As more and more former department stores and even whole shopping centres struggle to attract new occupiers, investors and developers are increasingly looking at alternative uses for these vast spaces.

Step forward the Life Sciences real estate sector.  Developer Pioneer Group has recently had plans approved to convert a large part of the Grafton Centre in central Cambridge into a 756,000 square feet scheme with 518,000 sq ft dedicated to Life Sciences.  The building will provide a range of accommodation across the occupier life cycle, with spaces suitable for large international companies alongside smaller fitted space for start-ups.

Across in Oxford, the former Debenhams building in the City Centre has been marketed by Savills as suitable for life sciences use.   It is understood that Pioneer Group are also close to a deal here, giving them two large inner-city life sciences hubs, preserving retail as a minority use in each case.  In Stevenage, The Reef Group are re-purposing vacant shops into laboratory space, alongside more social facilities, including cafes, bars and a cinema whilst in Bath, the former Debenhams store at 17 Southgate Place is being redeveloped to provide 75,000 sq ft of lab enabled office space with retail on the ground floor.

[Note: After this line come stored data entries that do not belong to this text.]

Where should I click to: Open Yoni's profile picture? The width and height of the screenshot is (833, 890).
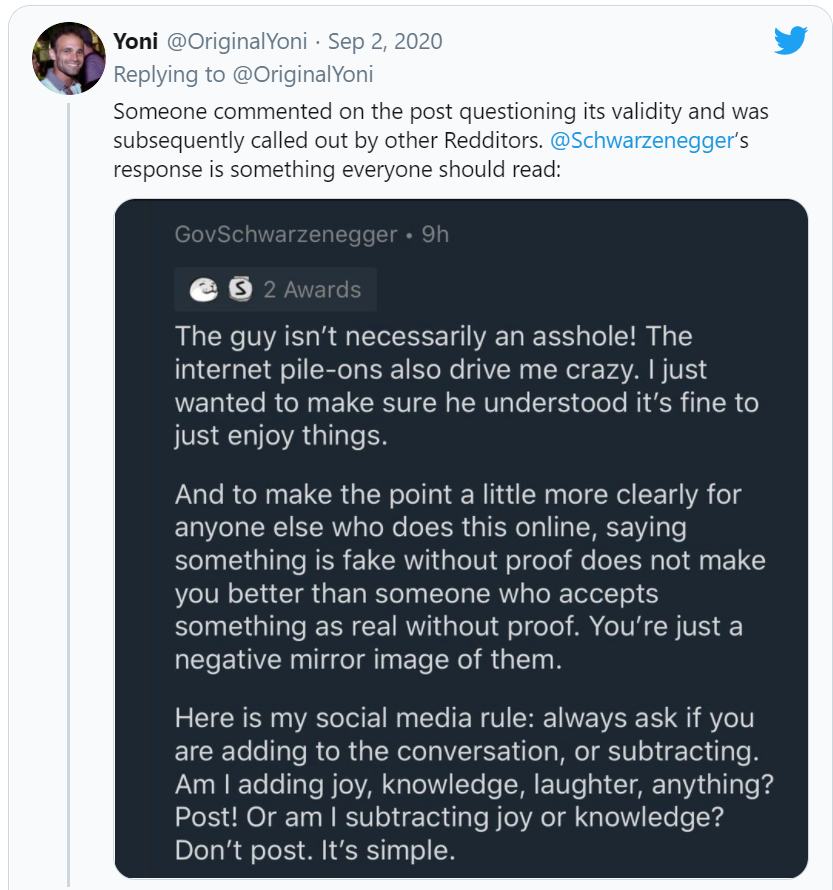click(69, 58)
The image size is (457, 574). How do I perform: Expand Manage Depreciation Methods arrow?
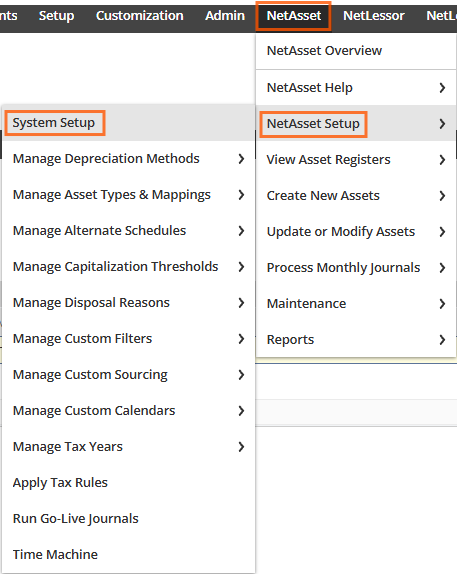pyautogui.click(x=241, y=159)
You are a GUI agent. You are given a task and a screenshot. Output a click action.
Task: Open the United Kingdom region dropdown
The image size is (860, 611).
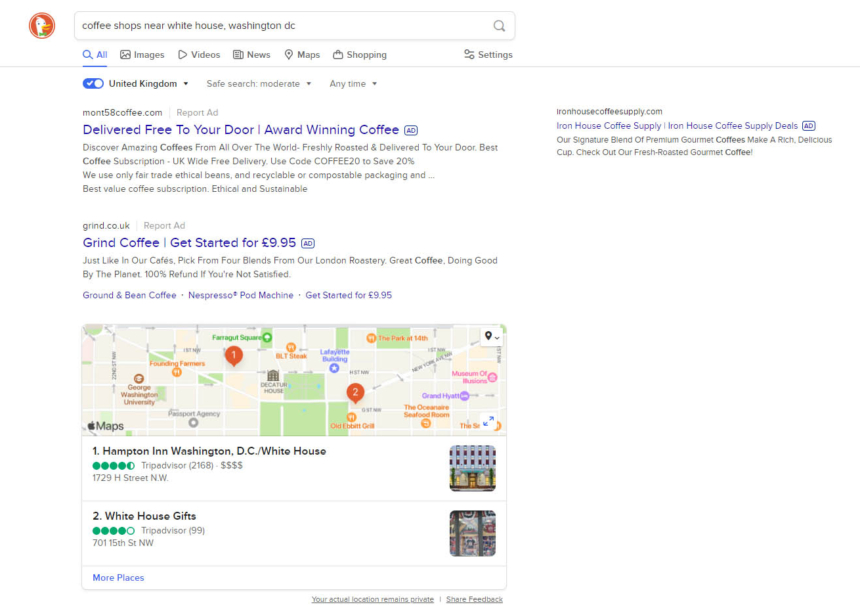[x=148, y=84]
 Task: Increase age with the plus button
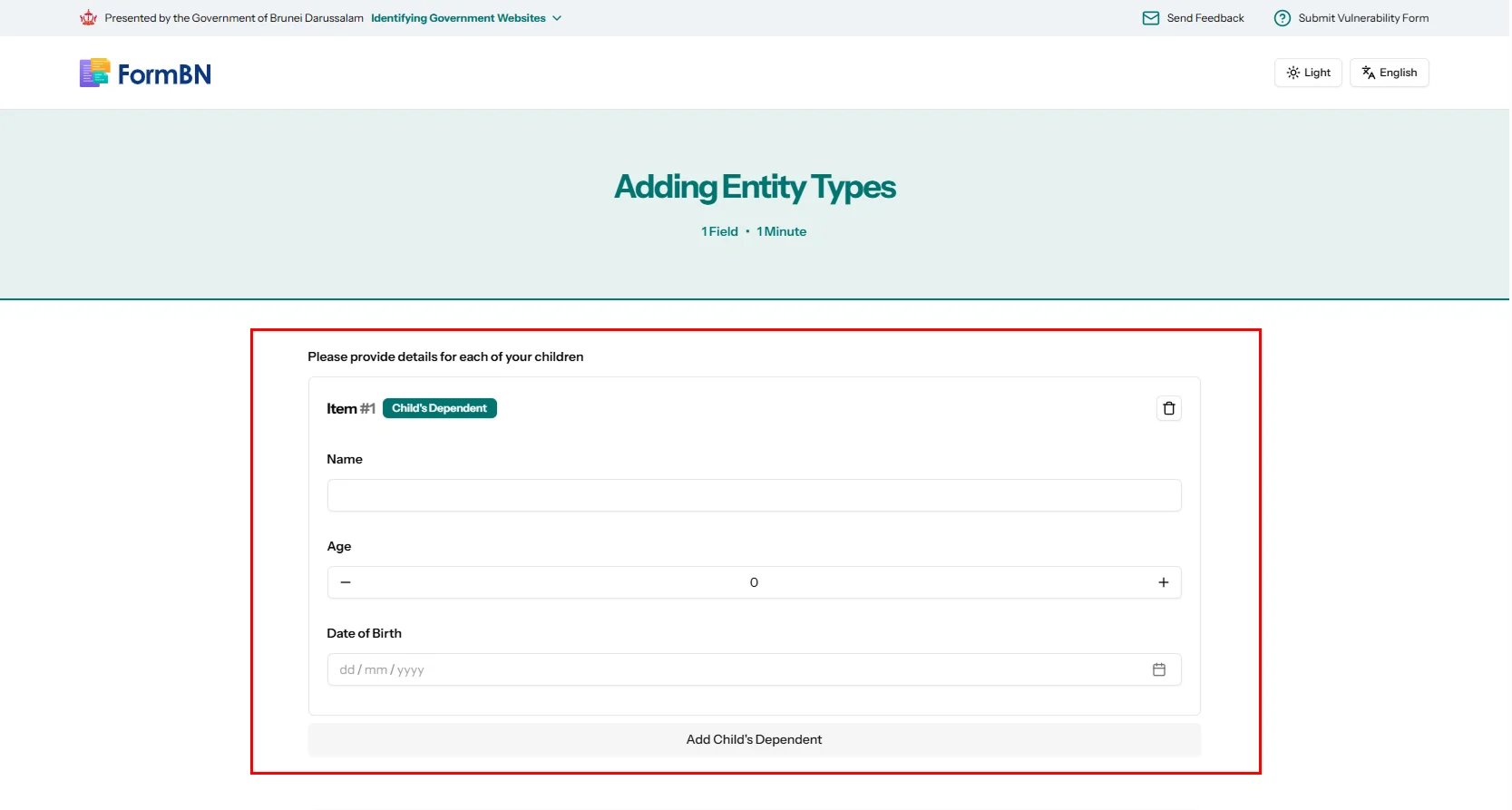[x=1163, y=582]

There is clearly a trend evident, both in developers seeing value in city centre life sciences offerings but also in these buildings themselves.  Often large, with the floor to ceiling height that can accommodate the air handling plant needed to service a laboratory and existing good lifts and loading facilities that life sciences occupiers require, the spaces can lend themselves to re-purposing in this way, avoiding the need for demolition and reconstruction, with all the cost of embodied carbon that this entails.  A central location, close to other amenities is also likely to appeal to the young, social demographic of workers that the life sciences sector strives to recruit.

The re-purposing of department stores and shopping centres that retain a retail element or are close to an exiting offer provides a unique opportunity to maintain the high street, driving footfall back into town centres during the working day which ultimately, it is hoped, will also support the remainder of the retail and leisure offerings surrounding such buildings.   The author sees this is a trend that is here to stay, as the life sciences real estate sector continues to expand.